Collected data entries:
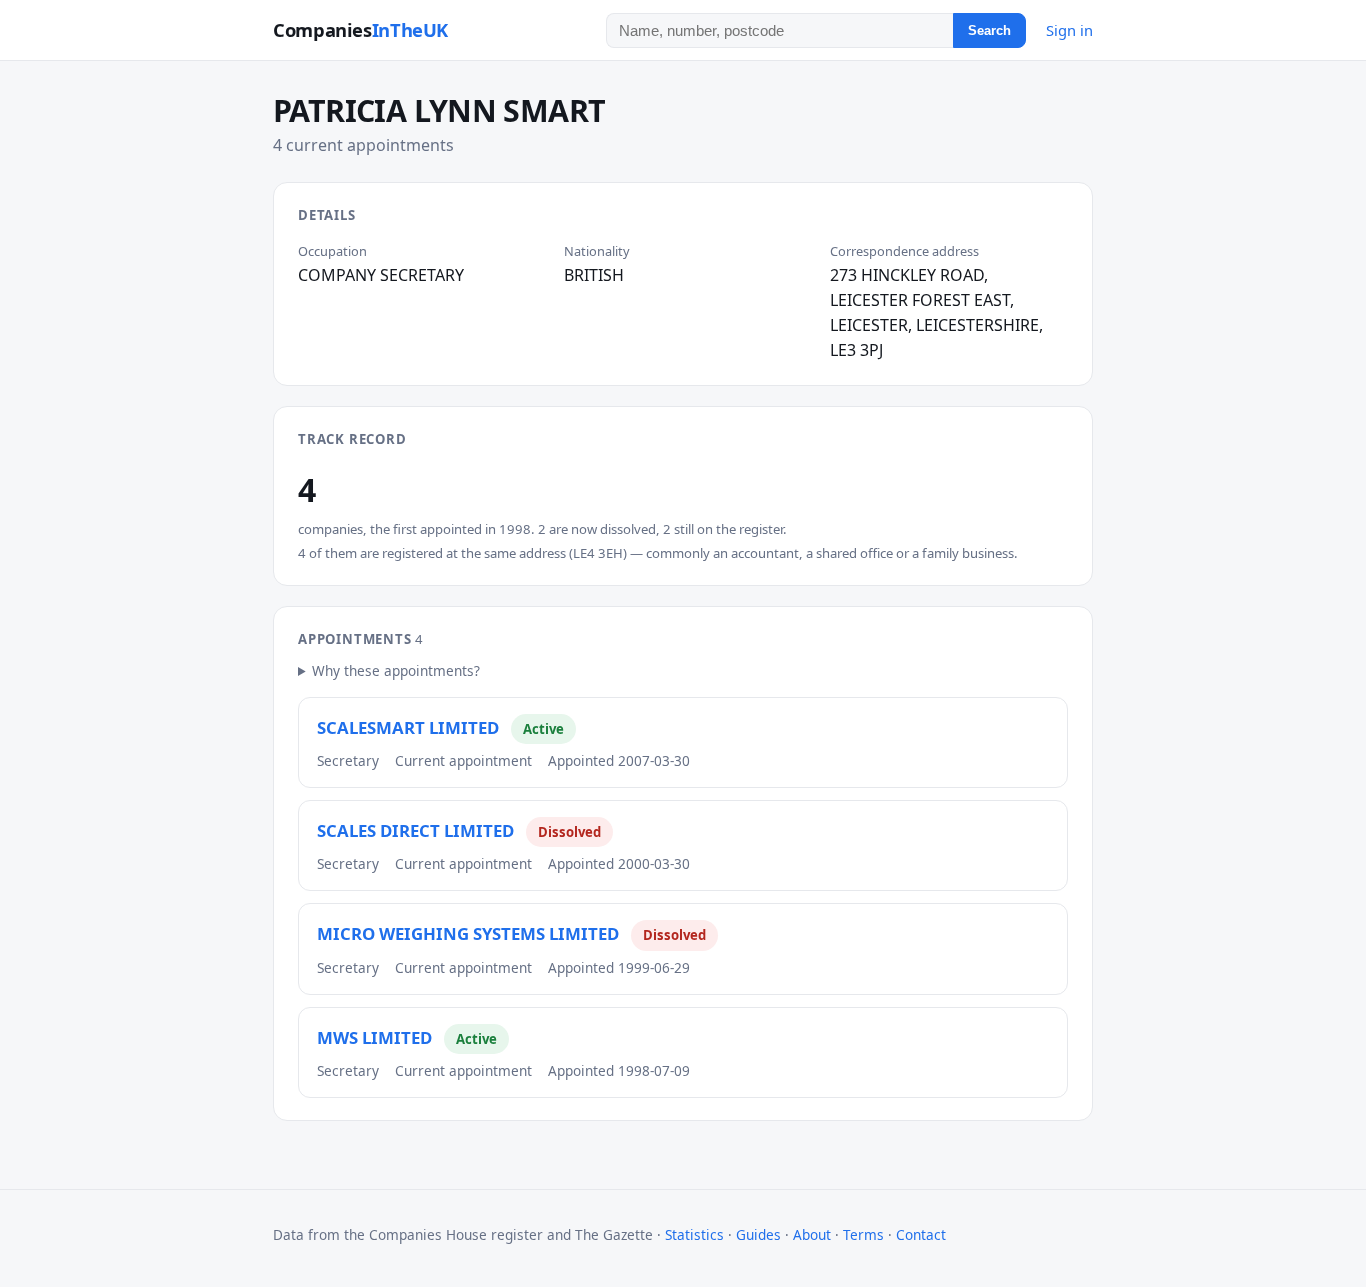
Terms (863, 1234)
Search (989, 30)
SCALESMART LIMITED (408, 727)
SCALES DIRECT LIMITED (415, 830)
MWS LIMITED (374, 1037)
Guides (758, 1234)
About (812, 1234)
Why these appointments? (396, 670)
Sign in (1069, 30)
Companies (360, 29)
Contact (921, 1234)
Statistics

• [WORK REQUEST]: Show every line above in which the word "LIMITED" occurs.

• [EXERCISE RESPONSE]:
SCALESMART LIMITED (408, 727)
SCALES DIRECT LIMITED (415, 830)
MWS LIMITED (374, 1037)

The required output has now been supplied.